### Task brief
Scan the data beneath this task and copy each line that includes "computer".

[Recorded data]
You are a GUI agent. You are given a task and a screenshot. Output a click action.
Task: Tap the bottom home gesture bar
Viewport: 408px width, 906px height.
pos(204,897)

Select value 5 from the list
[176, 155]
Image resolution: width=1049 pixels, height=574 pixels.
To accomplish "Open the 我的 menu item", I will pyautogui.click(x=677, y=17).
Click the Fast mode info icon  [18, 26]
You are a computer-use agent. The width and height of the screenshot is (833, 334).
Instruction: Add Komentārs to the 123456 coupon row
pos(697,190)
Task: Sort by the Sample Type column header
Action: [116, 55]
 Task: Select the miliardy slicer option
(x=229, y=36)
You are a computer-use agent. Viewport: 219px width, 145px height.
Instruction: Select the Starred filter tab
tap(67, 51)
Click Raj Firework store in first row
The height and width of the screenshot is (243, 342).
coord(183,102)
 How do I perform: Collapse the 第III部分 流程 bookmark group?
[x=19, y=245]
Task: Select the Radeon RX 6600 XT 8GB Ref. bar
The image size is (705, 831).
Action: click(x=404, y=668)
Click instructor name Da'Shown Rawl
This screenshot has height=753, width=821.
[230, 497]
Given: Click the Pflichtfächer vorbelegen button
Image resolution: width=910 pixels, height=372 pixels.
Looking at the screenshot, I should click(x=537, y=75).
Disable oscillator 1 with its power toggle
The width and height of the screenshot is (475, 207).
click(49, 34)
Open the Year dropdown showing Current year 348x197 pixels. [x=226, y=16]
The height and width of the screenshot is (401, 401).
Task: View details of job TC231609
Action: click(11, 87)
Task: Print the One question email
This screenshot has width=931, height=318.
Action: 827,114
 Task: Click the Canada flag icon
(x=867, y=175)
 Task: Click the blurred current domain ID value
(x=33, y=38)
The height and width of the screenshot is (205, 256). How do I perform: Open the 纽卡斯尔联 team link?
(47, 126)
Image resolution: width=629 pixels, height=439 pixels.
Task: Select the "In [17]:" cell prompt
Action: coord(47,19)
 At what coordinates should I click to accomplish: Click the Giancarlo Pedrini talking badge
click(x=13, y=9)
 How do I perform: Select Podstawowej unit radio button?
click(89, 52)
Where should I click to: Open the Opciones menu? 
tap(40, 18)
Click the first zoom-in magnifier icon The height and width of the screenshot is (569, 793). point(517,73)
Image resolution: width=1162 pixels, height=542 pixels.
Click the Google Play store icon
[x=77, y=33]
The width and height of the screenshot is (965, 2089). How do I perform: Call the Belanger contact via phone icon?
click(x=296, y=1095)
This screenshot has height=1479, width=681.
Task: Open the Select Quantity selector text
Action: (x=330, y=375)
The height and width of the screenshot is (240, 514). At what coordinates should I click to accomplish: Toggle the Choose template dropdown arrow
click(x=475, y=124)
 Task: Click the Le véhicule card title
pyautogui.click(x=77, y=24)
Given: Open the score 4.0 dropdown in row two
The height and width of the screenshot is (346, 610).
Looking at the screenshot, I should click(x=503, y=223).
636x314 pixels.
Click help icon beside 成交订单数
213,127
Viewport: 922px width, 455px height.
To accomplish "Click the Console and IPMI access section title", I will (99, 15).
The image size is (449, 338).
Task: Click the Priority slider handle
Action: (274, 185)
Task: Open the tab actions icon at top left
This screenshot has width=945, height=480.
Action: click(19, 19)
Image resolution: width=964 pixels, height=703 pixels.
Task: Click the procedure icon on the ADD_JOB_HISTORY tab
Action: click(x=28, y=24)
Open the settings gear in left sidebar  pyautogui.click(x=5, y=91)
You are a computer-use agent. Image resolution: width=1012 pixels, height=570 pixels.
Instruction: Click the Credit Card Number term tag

### Output of the task
You are a computer-use agent. The width and height of the screenshot is (833, 334).
You are a computer-use agent. Viewport: 219px width, 145px height.
You are a computer-use agent. Image resolution: width=1012 pixels, height=570 pixels.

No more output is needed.